Lentement mais sûrement, l’étau s’est resserré. Chaque nouvelle arrestation d’un haut gradé de la police n’était qu’un pas de plus qui conduisait inévitablement les enquêteurs vers l’ancien commissaire de police Dip. Après le défilé de plusieurs cadres arrêtés en marge de l’affaire Reward Money, c’est désormais l’ex-numéro un des Casernes centrales qui dort en cellule. Une chute spectaculaire que d’aucuns voient comme une revanche, tandis que d’autres considèrent cet épisode comme un juste retour des choses. C’est dire à quel point l’homme incarnait, à lui seul, l’arrogance d’un pouvoir aujourd’hui déchu : passe-droits, abus d’autorité, exploitation des institutions pour des bénéfices personnels.

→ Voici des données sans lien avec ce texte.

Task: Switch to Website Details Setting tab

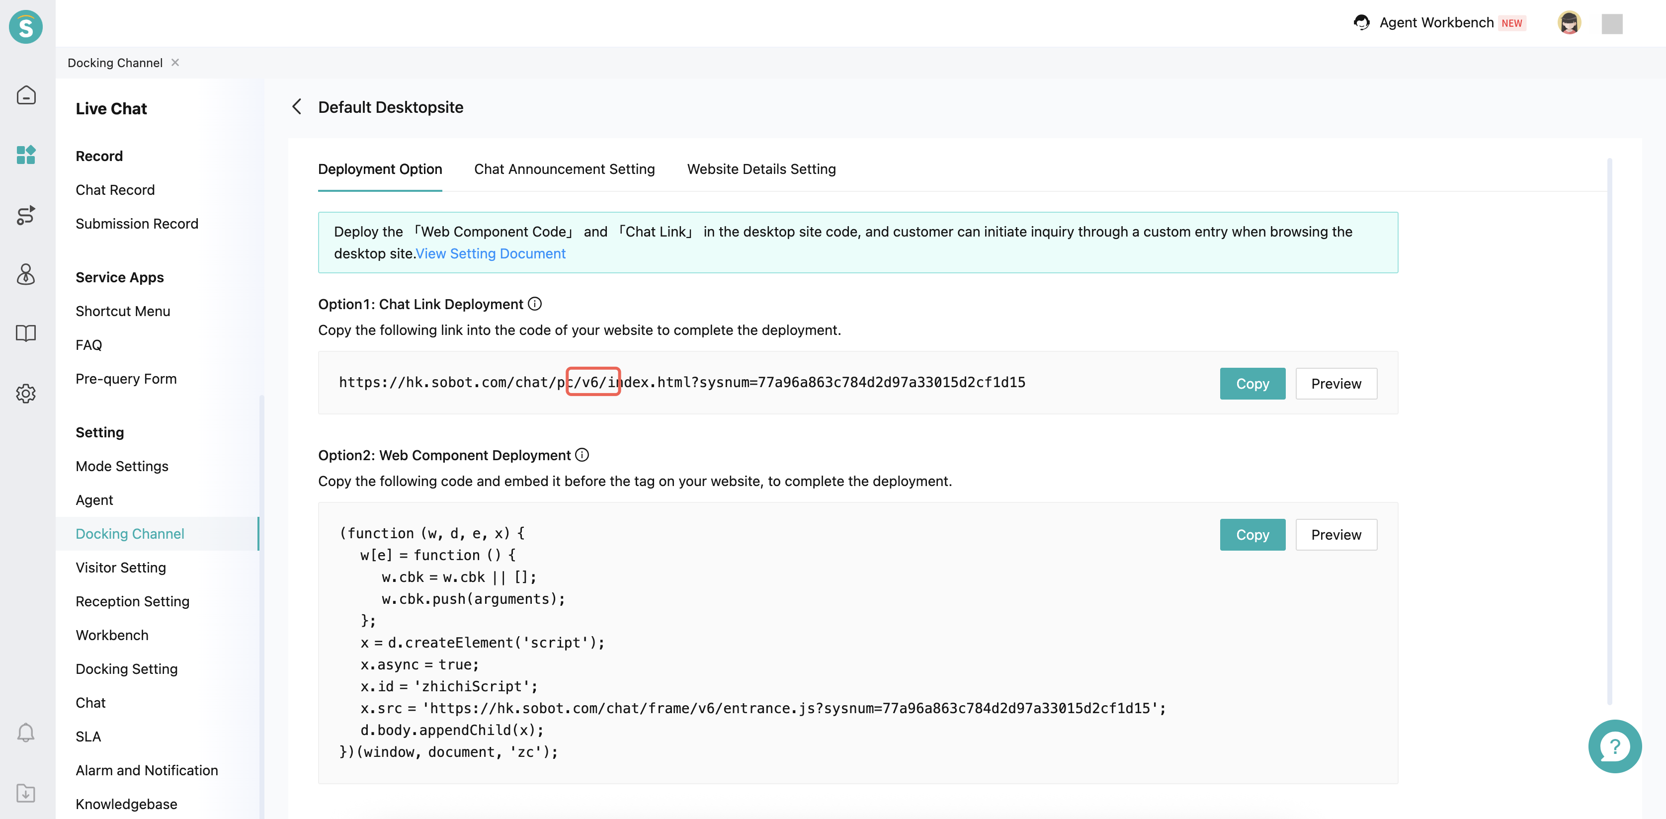Action: (x=761, y=169)
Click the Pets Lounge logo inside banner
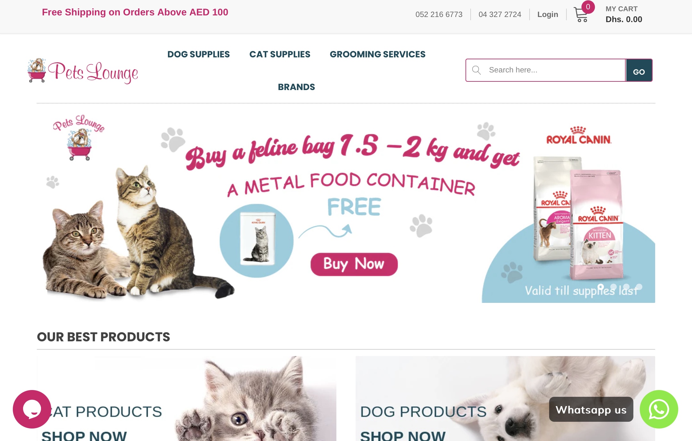This screenshot has width=692, height=441. [x=79, y=137]
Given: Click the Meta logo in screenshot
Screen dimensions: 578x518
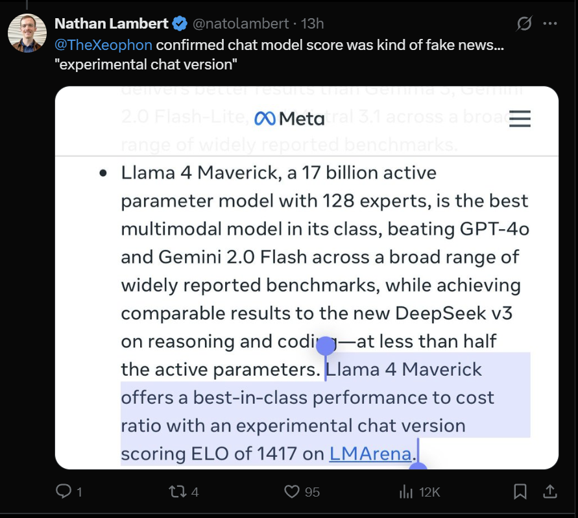Looking at the screenshot, I should tap(289, 119).
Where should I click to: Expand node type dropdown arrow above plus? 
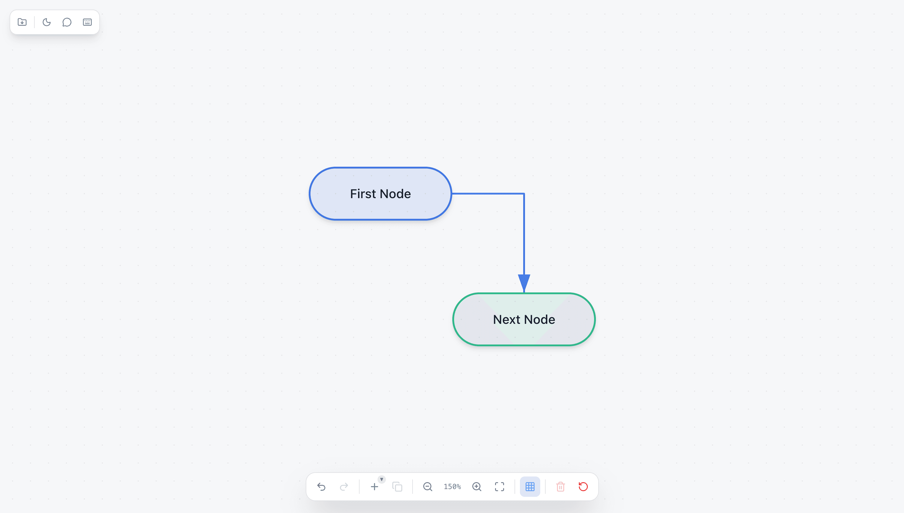(382, 479)
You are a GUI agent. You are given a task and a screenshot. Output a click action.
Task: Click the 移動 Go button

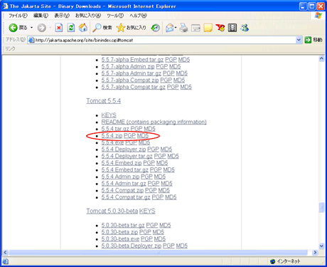pos(313,40)
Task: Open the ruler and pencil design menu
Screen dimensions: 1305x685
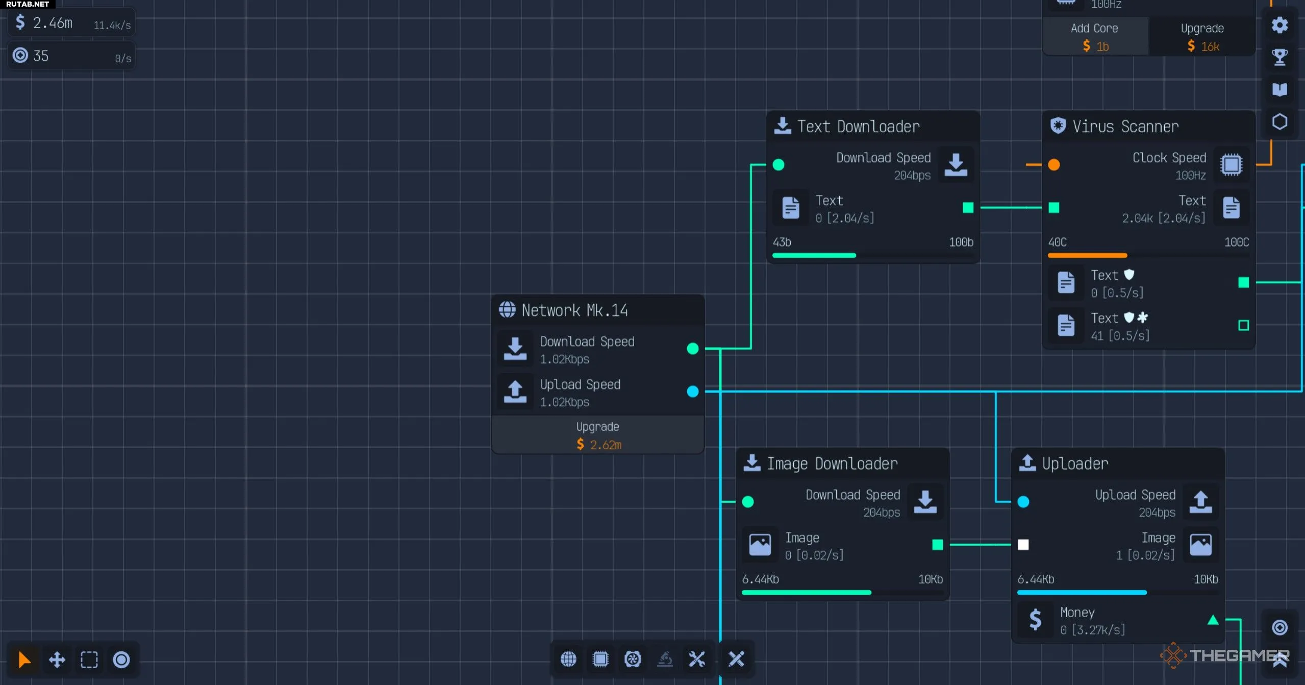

Les Moustass Leaks avaient déjà écorné l’image de l’ancien commissaire auprès d’une population ébranlée par une succession de polémiques où son nom fut cité. L’épisode de janvier 2023, lorsqu’on apprenait que son fils avait bénéficié de la grâce présidentielle, avait soulevé une vague d’indignation. Celui-ci, condamné à 12 mois de prison pour détournement de fonds au préjudice de son ancien employeur, avait fait appel à la Cour suprême où il avait subi un revers et logeant ensuite une demande pour faire appel au Privy Council. Si la demande lui fut refusée, la rapidité avec laquelle il avait obtenu la grâce présidentielle, les procédures entourant cette clémence, la proximité du commissaire de police avec le MSM avaient jeté le doute sur la séparation des pouvoirs renforçant le sentiment d’une justice à deux vitesses réservée aux fils bien nés.

Mais s’il y a une affaire qui a marqué le mandat de l’ex-commissaire, c’est bien son bras de fer avec le DPP. Actions judiciaires, contestation des prérogatives de Me Ahmine, remise en question des libérations conditionnelles essentiellement quand il s’agissait des opposants du pouvoir, attaques personnelles lorsqu’il qualifia d’«Evil Evidence» la position du DPP dans l’affaire Bruneau Laurette, tentative d’imposer des avocats privés dans des affaires d’État…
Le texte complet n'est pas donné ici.